Records for this exercise:
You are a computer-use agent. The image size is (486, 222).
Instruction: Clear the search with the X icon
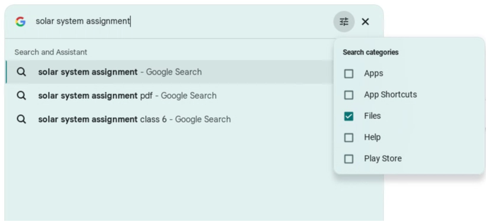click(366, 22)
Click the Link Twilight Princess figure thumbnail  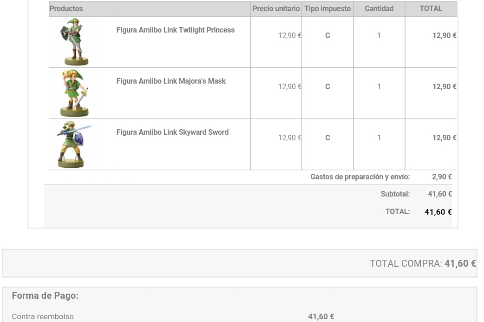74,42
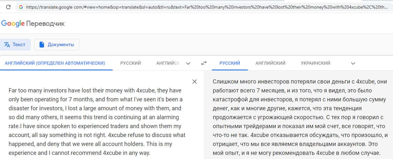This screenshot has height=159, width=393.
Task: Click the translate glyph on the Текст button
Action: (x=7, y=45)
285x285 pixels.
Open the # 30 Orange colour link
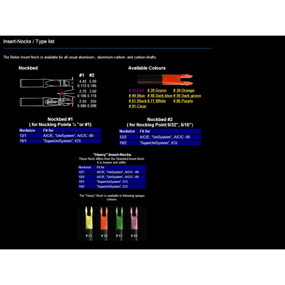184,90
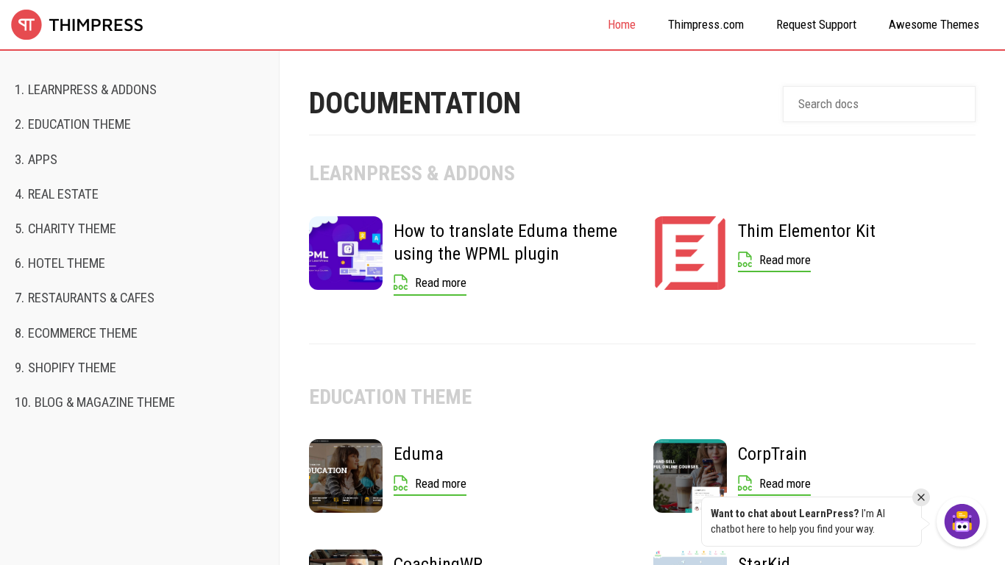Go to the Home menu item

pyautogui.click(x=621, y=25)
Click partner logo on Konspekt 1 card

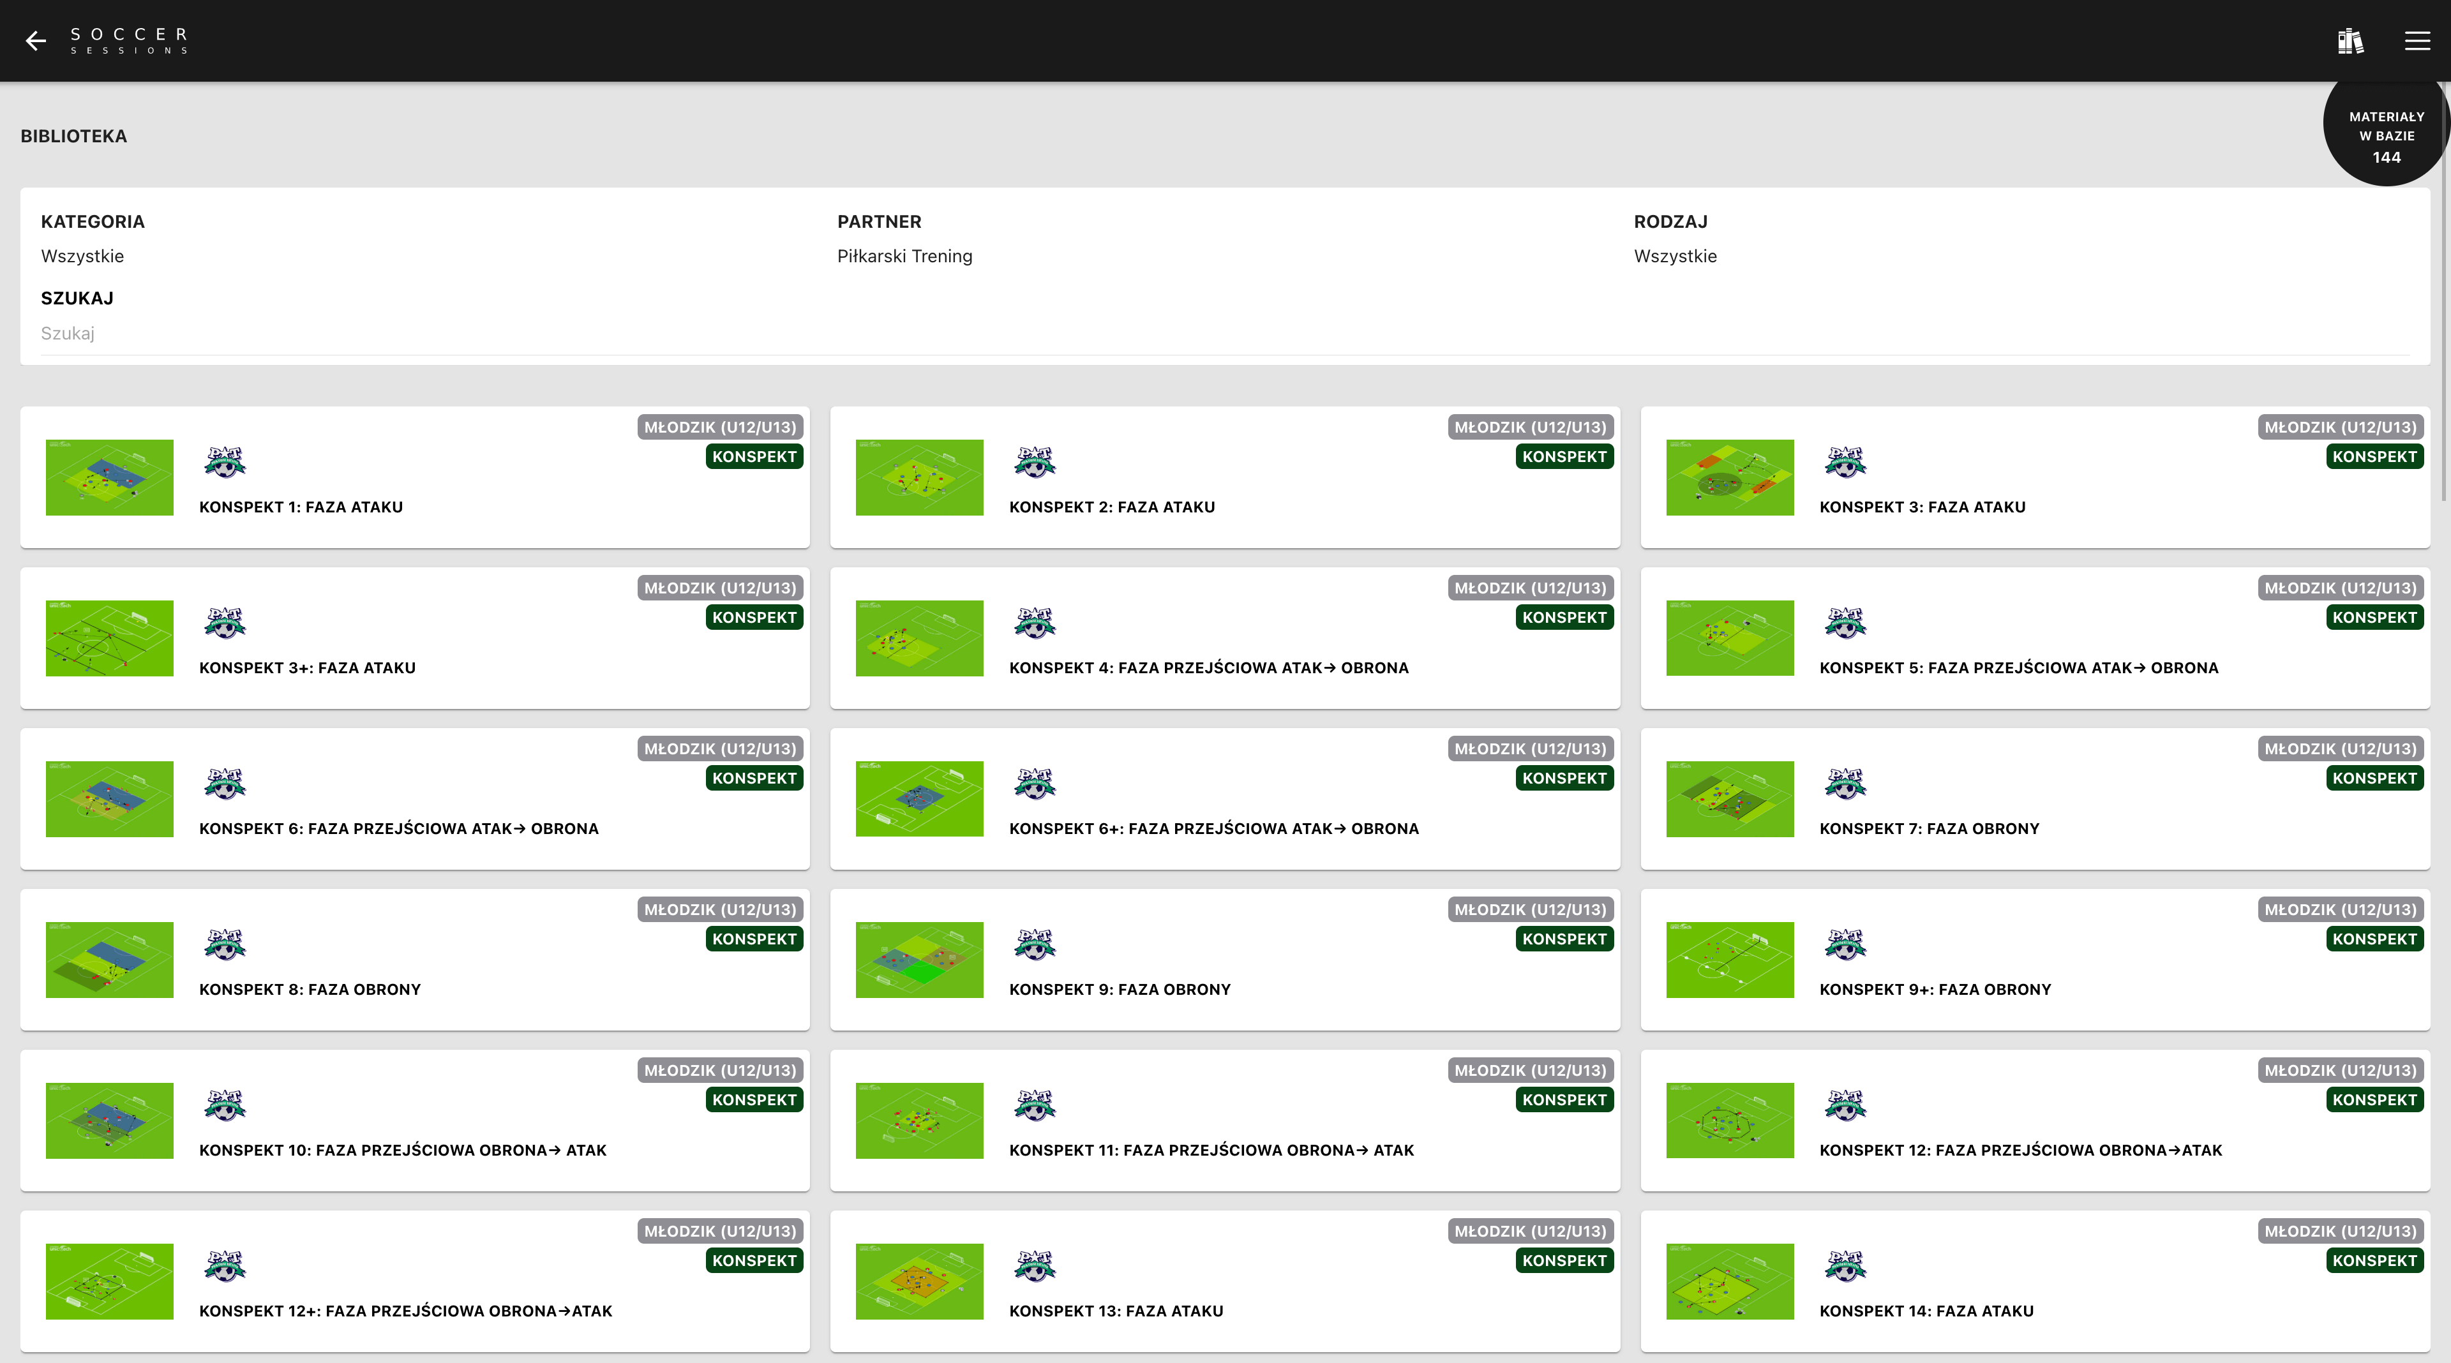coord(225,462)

Task directions: Please write out, word for word, only the lines from the one holding "Open the # 30 Orange colour link" through the end of the records above, with both end lines included and the pictures dropped.

Output of the task:
Open the # 30 Orange colour link
184,90
Go to the Home menu item

pyautogui.click(x=621, y=25)
Click partner logo on Konspekt 1 card

coord(225,462)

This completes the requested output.